Similar to many times before, the information a qualified engineer could provide would settle a circular argument. :). Thanks.

A and C
30th Dec 2017, 12:53
It so reassuring that there are people with such a vice like grip on the truly trivial.

galaxy flyer
30th Dec 2017, 15:12
Why isn’t it swapped automatically?

Citation2
31st Dec 2017, 11:45
Just one small point .The golden days of aviation did not have the golden and super hi tech aircrafts that we have nowadays requiring no skills. Therefore comparing accidents rates with a new generation super advanced aicraft to an old piece of metal is lying.

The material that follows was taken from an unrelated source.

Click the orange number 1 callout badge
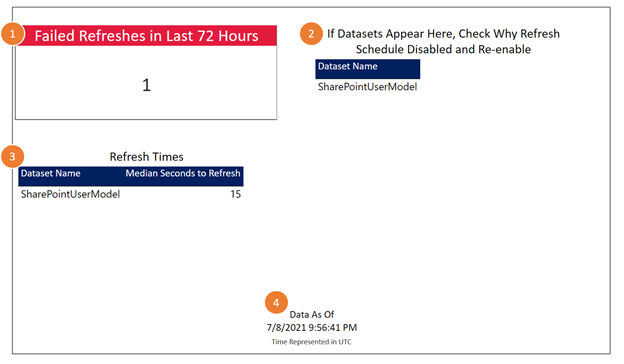Image resolution: width=624 pixels, height=364 pixels. tap(12, 34)
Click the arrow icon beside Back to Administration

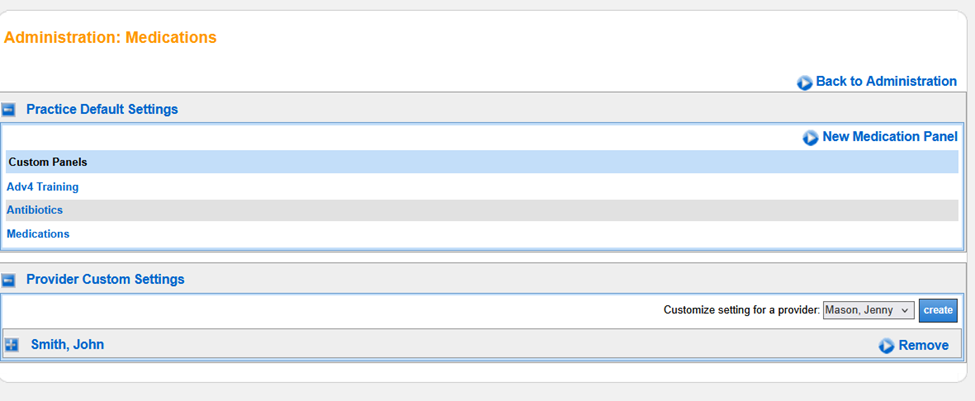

The only skill required to get to the right hand seat of an airliner is a finger . Why a finger ?
1) count the money to pay the airline that gives you the privilege to pseudo fly
2) Most importantly engage the autopilot

Therefore Accident rates reduction cannot be put on the back of SOPs.

For example GPWS has greatly reduced CFIT and this is recognized by all aviation institution IATA etc..

So we are talking about technology.

What amazes me is in case of LVP and Autoland , Captain still believes he was pilot flying.

I suggest to remove as required from SOPs and give details when required as NG pilots are unable to determine when required.

Meikleour
31st Dec 2017, 13:42
galaxy flyer: Steady on old boy! Don't give Airbus any more ideas on how to complicate an aircraft. You will end up with a NavLt Computer sychronised to the earth's day/night cycle via the GPS clock but also untimately fitted with a Manual Override Swich marked ON/OFF!

Check Airman
1st Jan 2018, 08:29
Do you mean ON-AUTO-OFF like the strobe light switch?

vilas
1st Jan 2018, 10:23
Why isn’t it swapped automatically?
If igniters, CPC, LGCIU can be swapped automatically this one is no big deal. But it's minor item may not be worth the effort.

oceancrosser
1st Jan 2018, 11:10
Why fit a dual NAV LT system at all? Adds complexity and (minor) weight. For redundancy of a low-tech system. I don't recall ever having had MEL issues due to NAV LTs.

EGPFlyer
1st Jan 2018, 11:43
In our MEL (I’m presuming it’s due to EASA legislation) we need at least one working set of nav lights to fly at night.. if we only had one system then a busted bulb and no spare would mean being grounded until the sun came up.

EGPFlyer
1st Jan 2018, 11:48
Chris Martyr

I think it’s ‘as required’ because you don’t need landing lights or nav lights during daylight. You could have a situation where you are flying with them inop in accordance with the MEL and you would have them off.

Airbus_a321
1st Jan 2018, 15:44
@ Chris Martyr
...or concocted by self-important little career monkeys.... EXCELLENT

FlyingStone
1st Jan 2018, 19:25
if we only had one system then a busted bulb and no spare would mean being grounded until the sun came up.

You could have one system with two bulbs at each position that operate in parallel at all times.

EGPFlyer
1st Jan 2018, 19:43
Indeed, but then you’ve 6 bulbs operating all the time instead of 3 so you’ll need to replace them more often.

Vessbot
1st Jan 2018, 20:20
At a probably trivial cost. The advantage is that when a bulb fails, there's already a bulb lit at the corresponding position/color instead of running dark until the next walkaround catches it.

galaxy flyer
1st Jan 2018, 20:42
I think the Global has a auto system changing the two LEDs at each position. For sure, no control switch and two bulbs.